Written by Michael Larabel in Intel on 16 October 2020 at 08:28 AM EDT. 5 Comments
INTEL
Intel issued a notable open-source Compute Runtime stack update today that provides OpenCL and oneAPI Level Zero support for the company's graphics processors from Xe/Gen12 graphics back through Gen8 Broadwell hardware.

Making today's release so notable is that OpenCL 3.0 is now enabled for all supported hardware. While OpenCL 3.0 was available for months in provisional form, Intel's Compute-Runtime has offered it for Gen12/Tigerlake while keeping existing generations on OpenCL 2.1.

Now that OpenCL 3.0 was recently ratified, Intel engineers have gone ahead and bumped the CL support to OpenCL 3.0 for the Gen8 Broadwell through Gen11 Icelake generations (with Gen12 already being at OpenCL 3.0 as mentioned). Broadwell is as far back as the Intel Compute Runtime stack supports so it means all supported HD/UHD/Iris/Xe hardware with Intel now has open-source OpenCL 3.0 support on Linux.

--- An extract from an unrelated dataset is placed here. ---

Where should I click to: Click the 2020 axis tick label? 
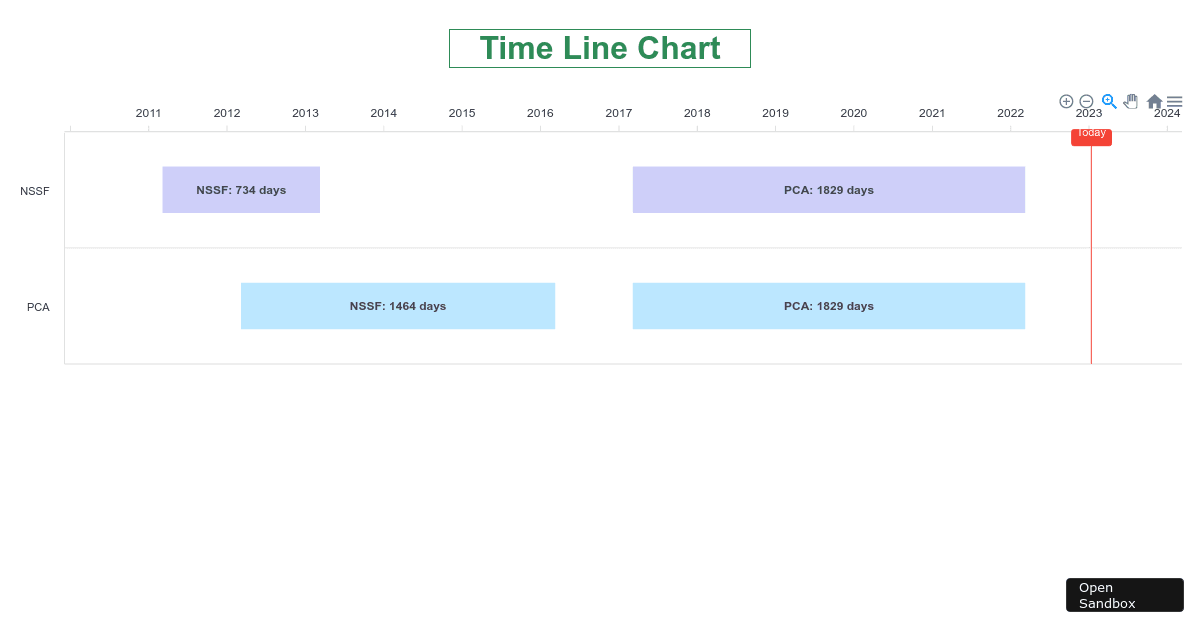pyautogui.click(x=854, y=113)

This support is available with today's 20.41.18123 driver build. This build also continues providing oneAPI Level Zero 1.0 support in a "pre-release" state for Skylake through Tigerlake.

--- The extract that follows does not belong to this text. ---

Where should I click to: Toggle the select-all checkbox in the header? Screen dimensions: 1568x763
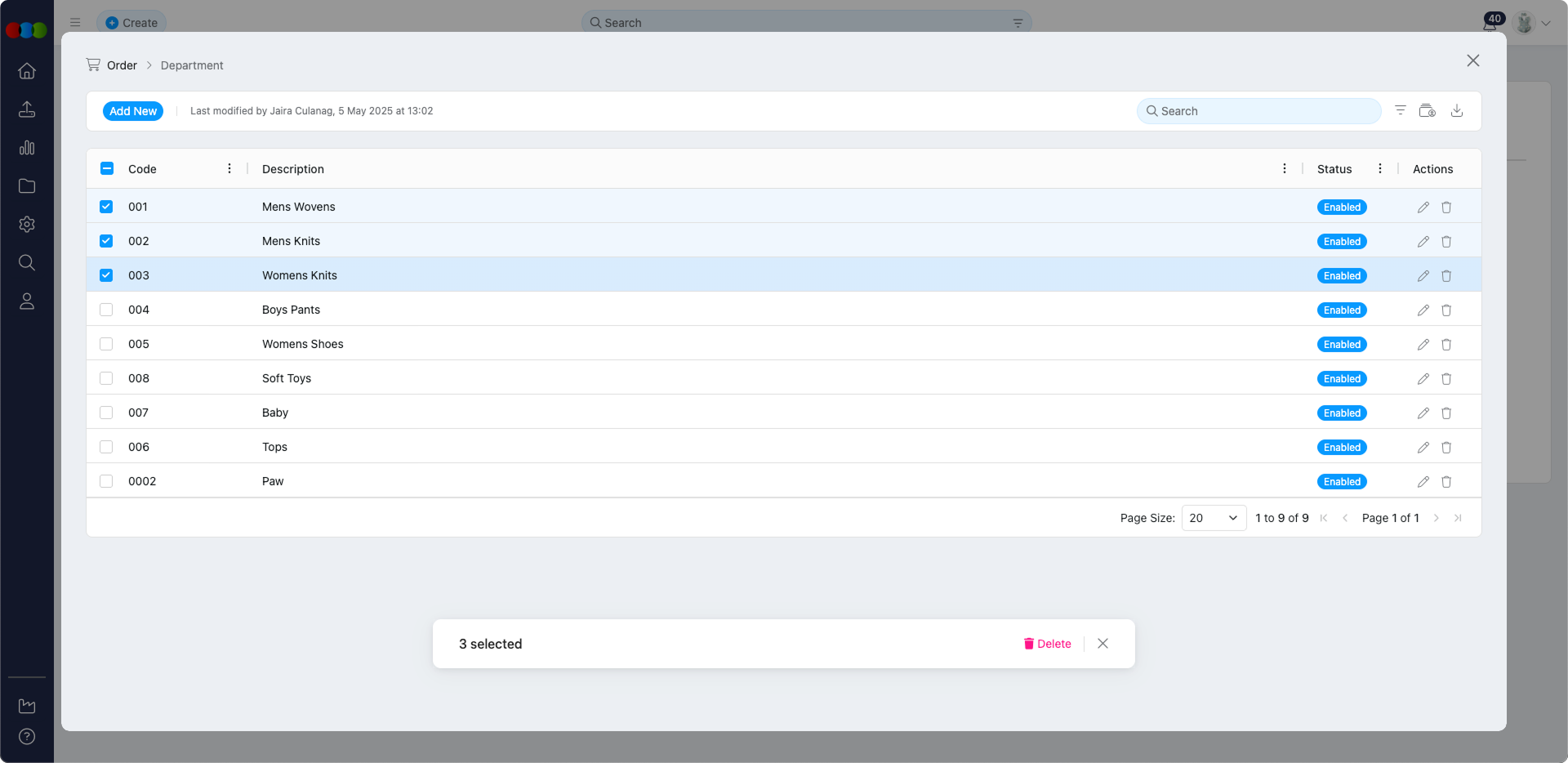(x=107, y=169)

In addition to enabling OpenCL 3.0 support by default, the changes also mention "added new DG1 device." Before getting too excited, when digging through the changes that is just adding the 0x4908 PCI ID. That DG1 PCI ID has been previously known to the Linux driver code and now just brings the Compute-Runtime in sync with the rest of the Linux driver stack of supporting Intel Xe DG1 Graphics of 0x4905 through 0x4908.

Rounding out this weekly open-source compute stack update is also exposing the OpenCL subgroup extension (cl_khr_subgroup_extensions) and updating the IGC compiler and GMMLIB components against their latest public tagged versions.